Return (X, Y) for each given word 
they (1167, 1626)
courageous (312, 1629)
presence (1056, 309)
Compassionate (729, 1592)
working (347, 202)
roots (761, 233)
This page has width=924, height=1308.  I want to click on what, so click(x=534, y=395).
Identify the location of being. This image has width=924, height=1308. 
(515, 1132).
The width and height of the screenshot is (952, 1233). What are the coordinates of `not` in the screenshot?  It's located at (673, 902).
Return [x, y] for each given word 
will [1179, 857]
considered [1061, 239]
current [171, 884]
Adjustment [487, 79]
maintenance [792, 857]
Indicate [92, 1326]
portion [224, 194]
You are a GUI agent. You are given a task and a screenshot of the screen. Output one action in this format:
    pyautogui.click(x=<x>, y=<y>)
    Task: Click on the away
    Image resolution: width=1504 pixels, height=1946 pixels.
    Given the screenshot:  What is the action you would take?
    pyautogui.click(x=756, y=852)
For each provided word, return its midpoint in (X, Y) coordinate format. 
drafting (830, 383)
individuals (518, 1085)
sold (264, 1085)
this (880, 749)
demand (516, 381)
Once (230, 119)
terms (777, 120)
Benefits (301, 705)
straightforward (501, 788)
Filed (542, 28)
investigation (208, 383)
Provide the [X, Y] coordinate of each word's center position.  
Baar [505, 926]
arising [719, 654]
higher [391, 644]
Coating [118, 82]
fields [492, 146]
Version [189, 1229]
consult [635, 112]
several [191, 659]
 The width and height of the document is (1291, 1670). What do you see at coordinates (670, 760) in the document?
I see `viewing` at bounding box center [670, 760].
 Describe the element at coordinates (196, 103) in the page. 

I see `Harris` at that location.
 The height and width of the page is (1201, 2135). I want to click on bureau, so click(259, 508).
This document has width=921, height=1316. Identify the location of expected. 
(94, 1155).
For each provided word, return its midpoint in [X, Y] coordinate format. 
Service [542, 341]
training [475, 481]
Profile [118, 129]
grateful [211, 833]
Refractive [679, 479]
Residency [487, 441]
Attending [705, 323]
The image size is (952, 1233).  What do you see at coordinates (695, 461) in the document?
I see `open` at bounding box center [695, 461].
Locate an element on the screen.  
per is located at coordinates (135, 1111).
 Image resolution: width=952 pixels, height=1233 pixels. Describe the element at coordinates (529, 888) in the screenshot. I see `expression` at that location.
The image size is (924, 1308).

###

DIRECTION
Copy out the records above line for line, without changing a single character.

SOLUTION BELOW
Return (X, Y) for each given word 
they (1167, 1626)
courageous (312, 1629)
presence (1056, 309)
Compassionate (729, 1592)
working (347, 202)
roots (761, 233)
This page has width=924, height=1308.  I want to click on what, so click(x=534, y=395).
Identify the location of being. This image has width=924, height=1308. 
(515, 1132).
The width and height of the screenshot is (952, 1233). What are the coordinates of `not` in the screenshot?  It's located at (673, 902).
Return [x, y] for each given word 
will [1179, 857]
considered [1061, 239]
current [171, 884]
Adjustment [487, 79]
maintenance [792, 857]
Indicate [92, 1326]
portion [224, 194]
You are a GUI agent. You are given a task and a screenshot of the screen. Output one action in this format:
    pyautogui.click(x=<x>, y=<y>)
    Task: Click on the away
    Image resolution: width=1504 pixels, height=1946 pixels.
    Given the screenshot:  What is the action you would take?
    pyautogui.click(x=756, y=852)
For each provided word, return its midpoint in (X, Y) coordinate format. 
drafting (830, 383)
individuals (518, 1085)
sold (264, 1085)
this (880, 749)
demand (516, 381)
Once (230, 119)
terms (777, 120)
Benefits (301, 705)
straightforward (501, 788)
Filed (542, 28)
investigation (208, 383)
Provide the [X, Y] coordinate of each word's center position.  
Baar [505, 926]
arising [719, 654]
higher [391, 644]
Coating [118, 82]
fields [492, 146]
Version [189, 1229]
consult [635, 112]
several [191, 659]
 The width and height of the document is (1291, 1670). What do you see at coordinates (670, 760) in the document?
I see `viewing` at bounding box center [670, 760].
 Describe the element at coordinates (196, 103) in the page. 

I see `Harris` at that location.
 The height and width of the page is (1201, 2135). I want to click on bureau, so click(259, 508).
This document has width=921, height=1316. Identify the location of expected. 
(94, 1155).
For each provided word, return its midpoint in [X, Y] coordinate format. 
Service [542, 341]
training [475, 481]
Profile [118, 129]
grateful [211, 833]
Refractive [679, 479]
Residency [487, 441]
Attending [705, 323]
The image size is (952, 1233).  What do you see at coordinates (695, 461) in the document?
I see `open` at bounding box center [695, 461].
Locate an element on the screen.  
per is located at coordinates (135, 1111).
 Image resolution: width=952 pixels, height=1233 pixels. Describe the element at coordinates (529, 888) in the screenshot. I see `expression` at that location.
The image size is (924, 1308).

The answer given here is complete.